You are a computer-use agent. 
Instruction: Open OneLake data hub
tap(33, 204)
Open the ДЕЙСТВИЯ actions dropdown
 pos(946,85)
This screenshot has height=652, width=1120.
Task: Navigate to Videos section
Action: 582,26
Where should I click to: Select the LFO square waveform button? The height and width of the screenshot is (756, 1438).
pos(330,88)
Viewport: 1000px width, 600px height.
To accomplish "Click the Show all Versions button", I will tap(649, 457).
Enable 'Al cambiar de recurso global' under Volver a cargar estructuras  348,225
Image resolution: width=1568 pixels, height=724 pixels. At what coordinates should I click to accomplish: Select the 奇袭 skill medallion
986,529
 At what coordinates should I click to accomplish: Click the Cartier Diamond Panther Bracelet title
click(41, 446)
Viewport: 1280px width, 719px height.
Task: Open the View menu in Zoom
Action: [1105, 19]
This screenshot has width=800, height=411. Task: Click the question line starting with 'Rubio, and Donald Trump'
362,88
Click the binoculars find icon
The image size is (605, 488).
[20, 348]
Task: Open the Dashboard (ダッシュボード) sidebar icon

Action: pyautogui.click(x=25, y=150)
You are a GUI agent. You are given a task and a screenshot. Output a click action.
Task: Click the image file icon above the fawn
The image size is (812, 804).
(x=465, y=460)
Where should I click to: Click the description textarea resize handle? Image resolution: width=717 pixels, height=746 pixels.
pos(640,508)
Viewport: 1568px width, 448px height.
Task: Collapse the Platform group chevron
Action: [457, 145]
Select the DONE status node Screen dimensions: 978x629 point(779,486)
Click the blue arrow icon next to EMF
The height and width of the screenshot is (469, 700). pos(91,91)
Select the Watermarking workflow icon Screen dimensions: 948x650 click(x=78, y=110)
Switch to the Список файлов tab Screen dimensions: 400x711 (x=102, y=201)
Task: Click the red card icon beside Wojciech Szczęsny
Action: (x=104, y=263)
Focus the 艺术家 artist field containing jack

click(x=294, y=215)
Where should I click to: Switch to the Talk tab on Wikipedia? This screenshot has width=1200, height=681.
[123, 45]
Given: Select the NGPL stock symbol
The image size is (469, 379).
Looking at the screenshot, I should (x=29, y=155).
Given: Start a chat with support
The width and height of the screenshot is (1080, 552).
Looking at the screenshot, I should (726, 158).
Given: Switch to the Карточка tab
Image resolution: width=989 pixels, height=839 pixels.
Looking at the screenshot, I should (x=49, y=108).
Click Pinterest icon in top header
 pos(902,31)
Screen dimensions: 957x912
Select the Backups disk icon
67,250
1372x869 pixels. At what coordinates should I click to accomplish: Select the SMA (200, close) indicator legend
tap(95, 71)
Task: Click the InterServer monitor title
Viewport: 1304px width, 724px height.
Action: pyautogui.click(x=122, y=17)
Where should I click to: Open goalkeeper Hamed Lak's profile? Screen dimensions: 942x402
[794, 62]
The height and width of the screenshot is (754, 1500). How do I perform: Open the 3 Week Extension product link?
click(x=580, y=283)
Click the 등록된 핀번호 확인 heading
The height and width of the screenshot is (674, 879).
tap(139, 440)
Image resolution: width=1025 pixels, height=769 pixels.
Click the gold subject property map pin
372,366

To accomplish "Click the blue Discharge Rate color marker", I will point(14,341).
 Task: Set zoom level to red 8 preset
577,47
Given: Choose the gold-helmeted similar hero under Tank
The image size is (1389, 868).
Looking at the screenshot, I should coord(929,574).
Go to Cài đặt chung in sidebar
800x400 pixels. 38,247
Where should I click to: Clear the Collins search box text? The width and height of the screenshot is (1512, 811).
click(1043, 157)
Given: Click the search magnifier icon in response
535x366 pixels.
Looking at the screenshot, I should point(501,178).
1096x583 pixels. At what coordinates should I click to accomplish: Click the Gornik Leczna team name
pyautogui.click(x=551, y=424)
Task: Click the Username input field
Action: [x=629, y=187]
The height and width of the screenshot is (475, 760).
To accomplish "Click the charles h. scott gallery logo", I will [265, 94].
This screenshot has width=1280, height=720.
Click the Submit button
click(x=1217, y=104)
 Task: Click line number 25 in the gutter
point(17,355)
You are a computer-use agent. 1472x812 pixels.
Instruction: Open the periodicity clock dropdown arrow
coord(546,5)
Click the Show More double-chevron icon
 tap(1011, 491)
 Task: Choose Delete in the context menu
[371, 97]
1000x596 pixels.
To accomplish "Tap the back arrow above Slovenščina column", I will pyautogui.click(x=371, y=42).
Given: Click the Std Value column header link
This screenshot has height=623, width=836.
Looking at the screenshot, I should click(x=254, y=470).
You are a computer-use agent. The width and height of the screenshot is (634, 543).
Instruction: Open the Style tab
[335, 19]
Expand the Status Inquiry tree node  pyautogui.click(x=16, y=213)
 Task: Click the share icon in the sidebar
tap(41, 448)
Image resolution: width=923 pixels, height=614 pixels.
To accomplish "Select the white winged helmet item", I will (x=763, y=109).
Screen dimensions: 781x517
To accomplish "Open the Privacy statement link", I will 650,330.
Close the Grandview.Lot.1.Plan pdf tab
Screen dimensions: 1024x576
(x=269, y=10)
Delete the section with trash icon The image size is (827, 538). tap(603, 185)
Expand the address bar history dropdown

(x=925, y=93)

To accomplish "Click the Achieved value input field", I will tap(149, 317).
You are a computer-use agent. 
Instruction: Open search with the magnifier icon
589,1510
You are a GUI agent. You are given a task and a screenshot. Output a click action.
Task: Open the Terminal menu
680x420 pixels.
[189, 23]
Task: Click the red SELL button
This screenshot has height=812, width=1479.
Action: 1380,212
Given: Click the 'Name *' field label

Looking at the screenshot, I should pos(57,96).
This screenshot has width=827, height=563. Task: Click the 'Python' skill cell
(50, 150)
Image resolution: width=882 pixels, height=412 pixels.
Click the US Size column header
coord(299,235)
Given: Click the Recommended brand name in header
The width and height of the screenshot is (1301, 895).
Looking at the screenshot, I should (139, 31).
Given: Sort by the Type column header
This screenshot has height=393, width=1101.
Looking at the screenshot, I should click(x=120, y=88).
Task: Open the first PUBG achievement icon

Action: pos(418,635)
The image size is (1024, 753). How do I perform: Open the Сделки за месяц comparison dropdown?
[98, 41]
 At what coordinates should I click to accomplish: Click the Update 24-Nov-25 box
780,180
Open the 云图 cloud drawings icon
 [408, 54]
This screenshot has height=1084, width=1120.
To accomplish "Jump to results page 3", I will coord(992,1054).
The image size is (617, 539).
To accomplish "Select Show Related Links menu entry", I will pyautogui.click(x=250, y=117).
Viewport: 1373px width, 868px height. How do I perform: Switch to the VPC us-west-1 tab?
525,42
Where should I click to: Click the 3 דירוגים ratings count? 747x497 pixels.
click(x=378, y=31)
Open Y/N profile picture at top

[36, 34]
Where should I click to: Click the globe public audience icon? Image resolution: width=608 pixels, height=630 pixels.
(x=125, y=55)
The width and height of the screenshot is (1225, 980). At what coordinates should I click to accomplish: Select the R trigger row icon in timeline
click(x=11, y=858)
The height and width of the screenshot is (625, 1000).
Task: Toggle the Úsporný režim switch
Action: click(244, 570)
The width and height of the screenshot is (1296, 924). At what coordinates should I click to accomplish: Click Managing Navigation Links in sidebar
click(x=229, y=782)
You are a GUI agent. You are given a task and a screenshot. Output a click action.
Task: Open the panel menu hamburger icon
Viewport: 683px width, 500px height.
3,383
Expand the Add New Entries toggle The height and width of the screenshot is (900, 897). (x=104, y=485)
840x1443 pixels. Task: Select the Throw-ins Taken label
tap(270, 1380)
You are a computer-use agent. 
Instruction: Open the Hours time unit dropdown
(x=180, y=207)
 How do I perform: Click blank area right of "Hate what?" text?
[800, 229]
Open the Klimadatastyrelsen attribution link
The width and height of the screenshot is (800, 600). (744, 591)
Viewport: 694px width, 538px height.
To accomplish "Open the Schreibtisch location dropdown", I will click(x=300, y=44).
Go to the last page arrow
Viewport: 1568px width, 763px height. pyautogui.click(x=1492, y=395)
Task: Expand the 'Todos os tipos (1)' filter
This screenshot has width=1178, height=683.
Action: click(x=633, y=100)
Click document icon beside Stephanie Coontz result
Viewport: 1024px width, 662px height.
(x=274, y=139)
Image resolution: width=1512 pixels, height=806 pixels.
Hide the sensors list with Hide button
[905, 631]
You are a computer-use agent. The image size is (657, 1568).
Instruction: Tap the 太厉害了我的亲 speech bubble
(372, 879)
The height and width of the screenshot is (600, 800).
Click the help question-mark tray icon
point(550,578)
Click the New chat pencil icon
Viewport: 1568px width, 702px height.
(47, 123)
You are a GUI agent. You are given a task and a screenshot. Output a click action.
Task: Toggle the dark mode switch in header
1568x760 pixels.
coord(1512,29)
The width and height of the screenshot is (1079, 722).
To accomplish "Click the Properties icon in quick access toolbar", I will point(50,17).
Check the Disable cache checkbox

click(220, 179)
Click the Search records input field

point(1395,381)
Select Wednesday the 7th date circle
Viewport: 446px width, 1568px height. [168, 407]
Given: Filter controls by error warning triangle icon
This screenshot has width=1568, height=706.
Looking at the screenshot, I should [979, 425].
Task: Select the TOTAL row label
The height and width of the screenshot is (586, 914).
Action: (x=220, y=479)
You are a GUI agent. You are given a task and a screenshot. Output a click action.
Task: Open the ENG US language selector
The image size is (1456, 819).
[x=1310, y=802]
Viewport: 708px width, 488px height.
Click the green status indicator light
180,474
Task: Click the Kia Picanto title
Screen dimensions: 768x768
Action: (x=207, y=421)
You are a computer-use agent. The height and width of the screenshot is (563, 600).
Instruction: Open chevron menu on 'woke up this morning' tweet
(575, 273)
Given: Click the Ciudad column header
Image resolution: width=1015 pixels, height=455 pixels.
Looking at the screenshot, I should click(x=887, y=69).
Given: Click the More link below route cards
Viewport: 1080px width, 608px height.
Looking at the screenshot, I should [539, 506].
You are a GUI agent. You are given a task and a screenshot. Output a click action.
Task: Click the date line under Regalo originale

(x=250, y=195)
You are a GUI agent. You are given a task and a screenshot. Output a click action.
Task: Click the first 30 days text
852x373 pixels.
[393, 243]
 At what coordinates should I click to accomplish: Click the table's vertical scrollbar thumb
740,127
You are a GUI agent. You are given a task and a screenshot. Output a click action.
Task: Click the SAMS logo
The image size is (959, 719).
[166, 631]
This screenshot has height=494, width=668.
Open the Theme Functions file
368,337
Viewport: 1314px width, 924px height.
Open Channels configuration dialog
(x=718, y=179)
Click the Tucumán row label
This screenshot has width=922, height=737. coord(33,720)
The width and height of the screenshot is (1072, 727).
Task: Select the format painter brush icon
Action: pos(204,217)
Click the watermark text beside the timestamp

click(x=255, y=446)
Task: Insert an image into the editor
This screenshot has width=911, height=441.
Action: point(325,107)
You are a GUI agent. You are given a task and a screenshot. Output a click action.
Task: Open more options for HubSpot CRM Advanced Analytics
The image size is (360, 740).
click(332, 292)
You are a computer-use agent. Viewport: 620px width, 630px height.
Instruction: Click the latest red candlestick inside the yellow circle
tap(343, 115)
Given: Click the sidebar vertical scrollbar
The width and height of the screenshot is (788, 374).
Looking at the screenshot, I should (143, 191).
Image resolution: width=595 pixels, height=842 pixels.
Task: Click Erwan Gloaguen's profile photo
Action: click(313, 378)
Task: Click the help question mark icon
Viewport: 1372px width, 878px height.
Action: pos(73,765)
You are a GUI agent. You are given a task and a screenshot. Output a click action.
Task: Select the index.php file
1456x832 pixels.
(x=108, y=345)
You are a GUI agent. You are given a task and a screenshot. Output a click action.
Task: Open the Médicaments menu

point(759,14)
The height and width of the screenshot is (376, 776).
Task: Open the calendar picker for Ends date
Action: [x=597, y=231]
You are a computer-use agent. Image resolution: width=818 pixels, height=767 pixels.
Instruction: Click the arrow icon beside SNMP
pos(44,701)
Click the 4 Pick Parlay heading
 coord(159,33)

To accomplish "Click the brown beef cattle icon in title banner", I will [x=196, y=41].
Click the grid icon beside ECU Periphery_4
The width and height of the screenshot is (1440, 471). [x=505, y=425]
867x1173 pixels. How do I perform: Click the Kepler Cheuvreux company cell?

◆ ◆ ◆ ◆ ◆ ◆ ◆

*What you need to do*.
Look through the material above for the string "logo" and copy each line that has it.

*Solved exercise*.
To accomplish "Click the charles h. scott gallery logo", I will [265, 94].
Task: Click the SAMS logo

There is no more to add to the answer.